Participant Qualifications
Patients with
a diagnosis of cancer who are candidates for treatment with anti-cancer
drugs (chemotherapy) potentially are eligible.
Study Design
Living cancer
and endothelial cells are obtained individually from each clinical trial participant.
Each participant's living cancer and endothelial cells are then exposed in
the laboratory to a broad range of appropriate chemotherapy drugs.
Drug panels
which are selected for testing are customized for each study participant.
Included are relevant standard chemotherapy agents as well as newly-emergent targeted
therapy drugs such as tyrosine kinase and
angiogenesis-inhibiting agents.
Drugs are
tested for activity both as single agents and in rational drug combinations,
in order to assess possible drug synergies.
Patterns of drug activity
observed in the laboratory against each patient's own cancer ad endothelial cells are reported
prospectively to treating physicians to aid in the design of personalized
chemotherapy treatments.
What is new or different about
this study?
This study
involves the use of a new laboratory test that allows for simultaneous
identification of anti-tumor activity and anti-vascular activity in
established anti-cancer drug treatments and also in novel combinations of
standard drugs, kinase-inhibiting drugs, and new anti-angiogenesis agents.

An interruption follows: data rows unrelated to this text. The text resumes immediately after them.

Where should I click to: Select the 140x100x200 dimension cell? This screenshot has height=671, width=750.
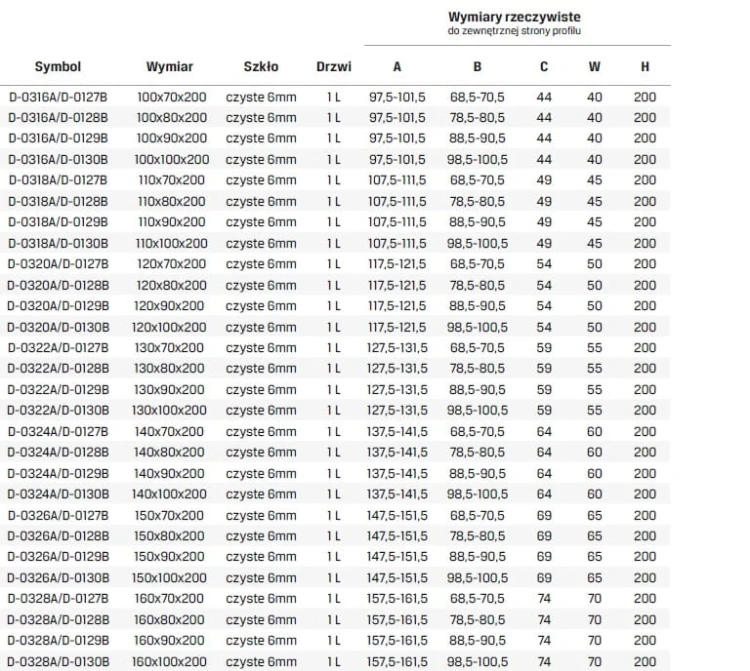coord(169,494)
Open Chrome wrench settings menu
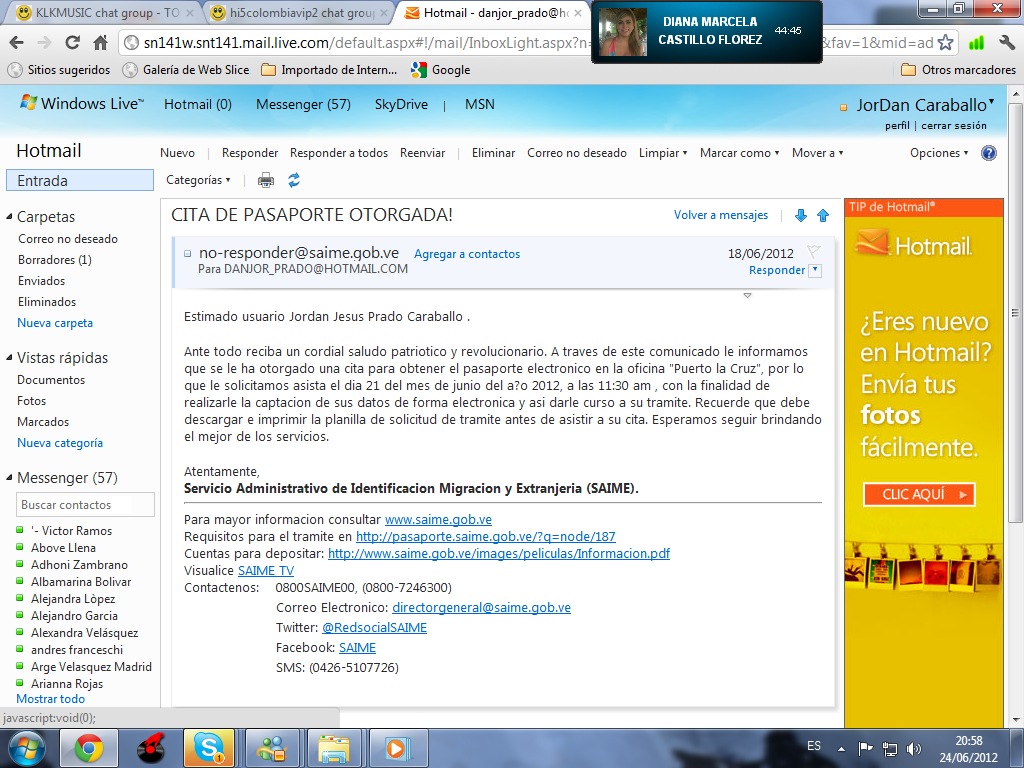 (1006, 43)
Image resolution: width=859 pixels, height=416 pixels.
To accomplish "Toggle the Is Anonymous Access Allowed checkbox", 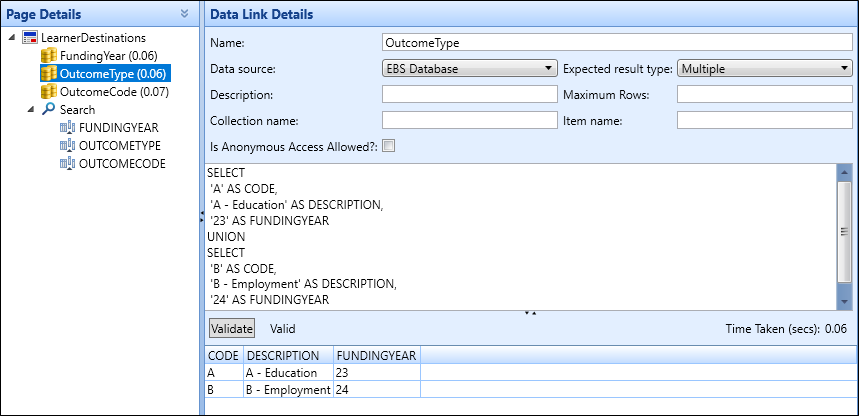I will click(389, 146).

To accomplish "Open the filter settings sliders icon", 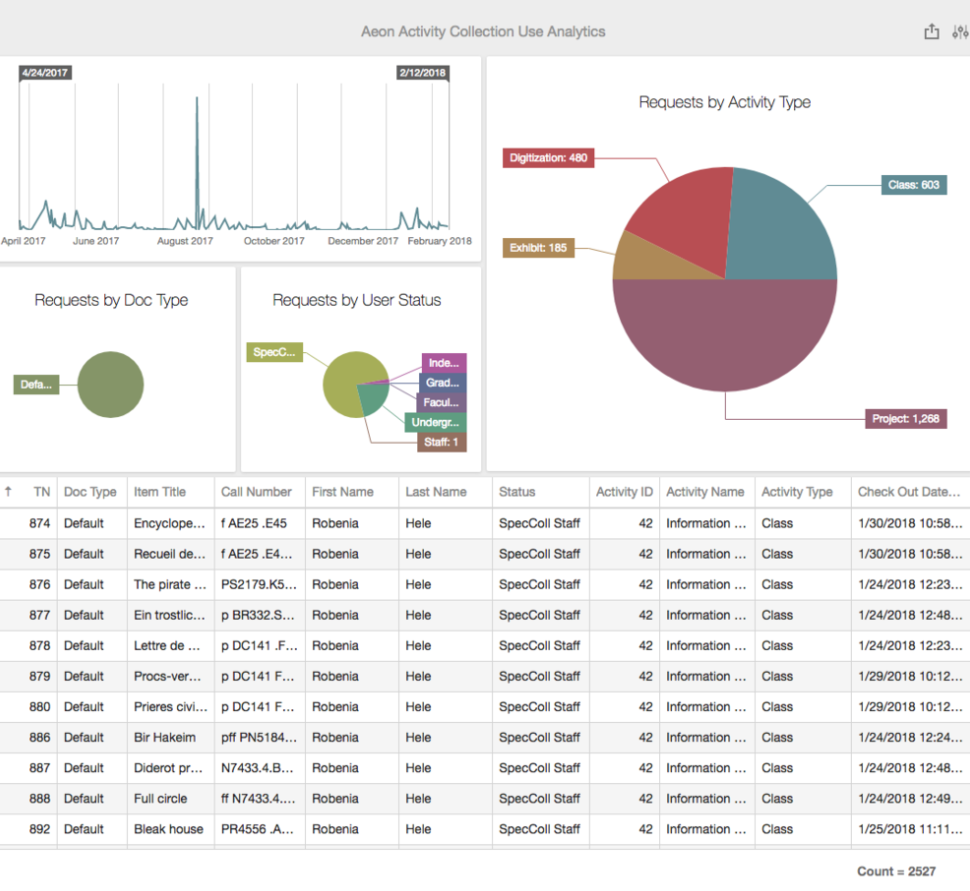I will [x=960, y=32].
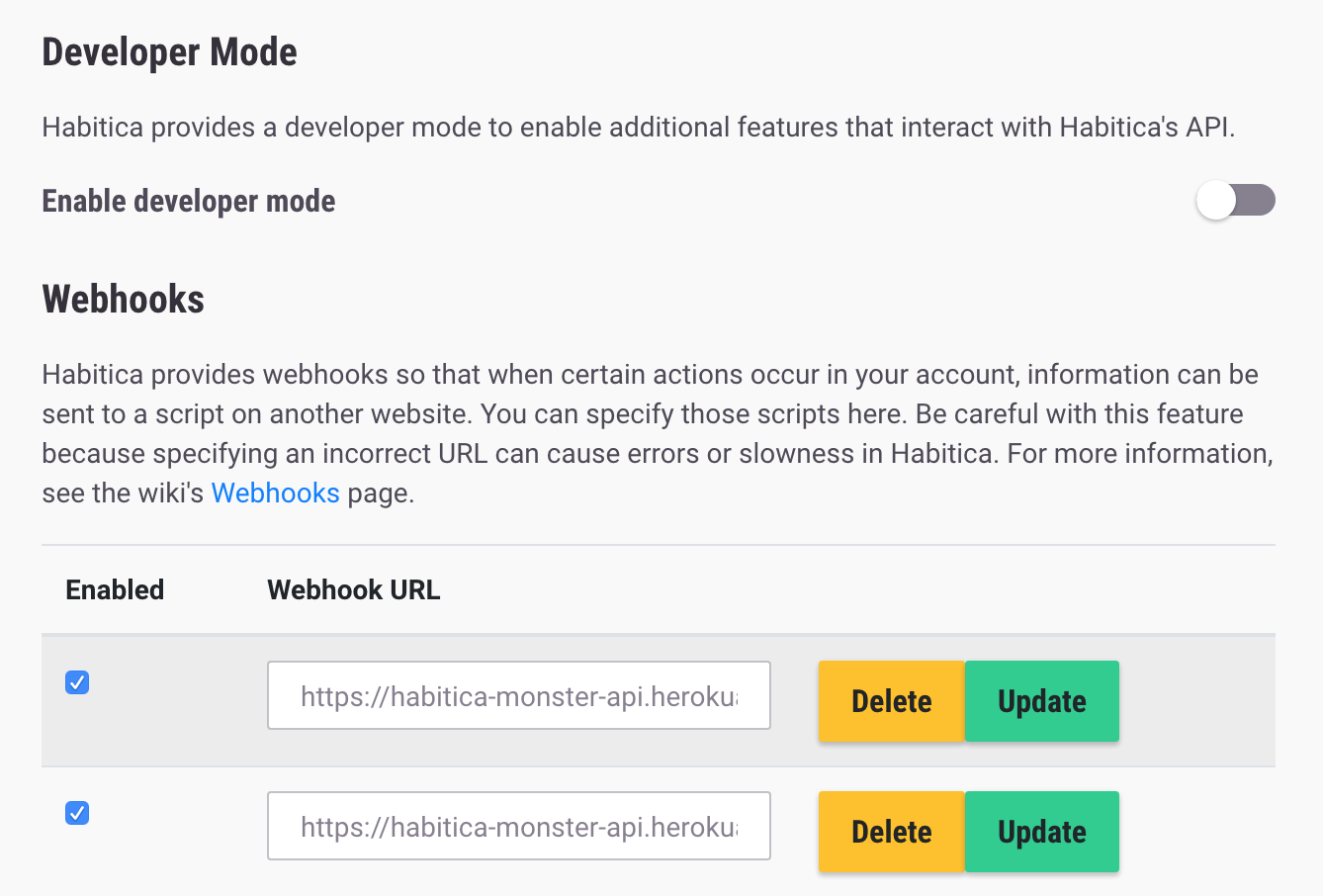This screenshot has width=1323, height=896.
Task: Click the Webhook URL column header
Action: (353, 589)
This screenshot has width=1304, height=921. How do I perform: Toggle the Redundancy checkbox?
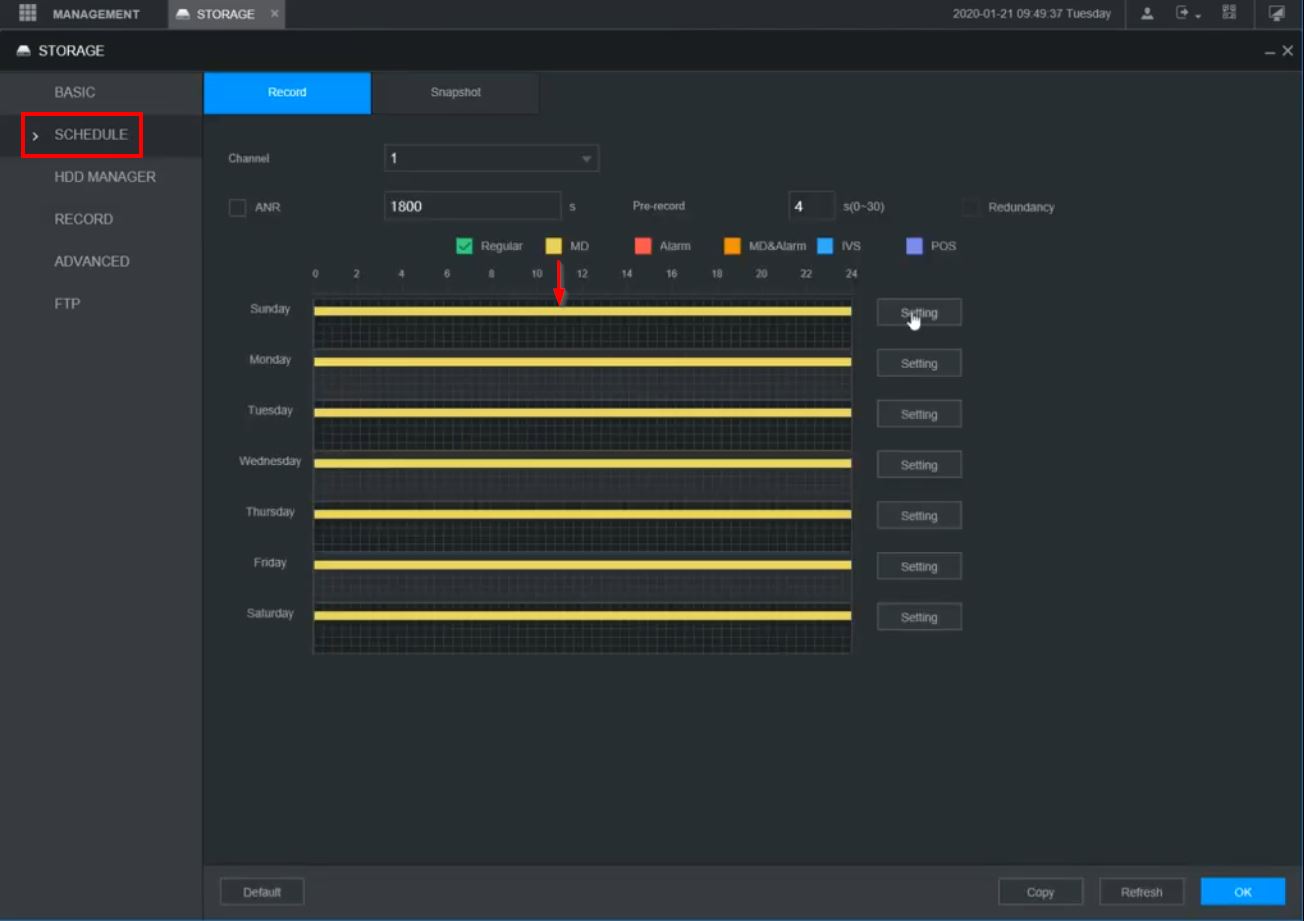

Progress of patients in the study is reported online in as close to real-time as possible. (Note: Patient privacy is rigorously protected. Study participants are assigned code numbers - actual patient identities are kept secret.)
Online posting
enables current and prospective trial participants
to assess the possibility of clinical benefit from study participation.
What is the aim of this study?
To obtain clinical outcomes (progression-free and overall survival) of patients who receive personalized treatments which are selected for them by their physicians with prior knowledge of drug activity observed in the laboratory against their own cancer cells and:
To compare
these outcomes with those of closely-matched patients (most of whom will not
have undergone functional cellomic profiling ) reported by the National
Cancer Institute (NIH) in its Surveillance Epidemiology and End Result
(SEER) program.
Additional Study Features
No patient
will be “randomized” to a secondary treatment arm.
No patient
will receive a placebo or other “control” therapy.
Each patient
will receive the individualized treatment which offers the highest
probability of benefit, in the opinion of the treating physician.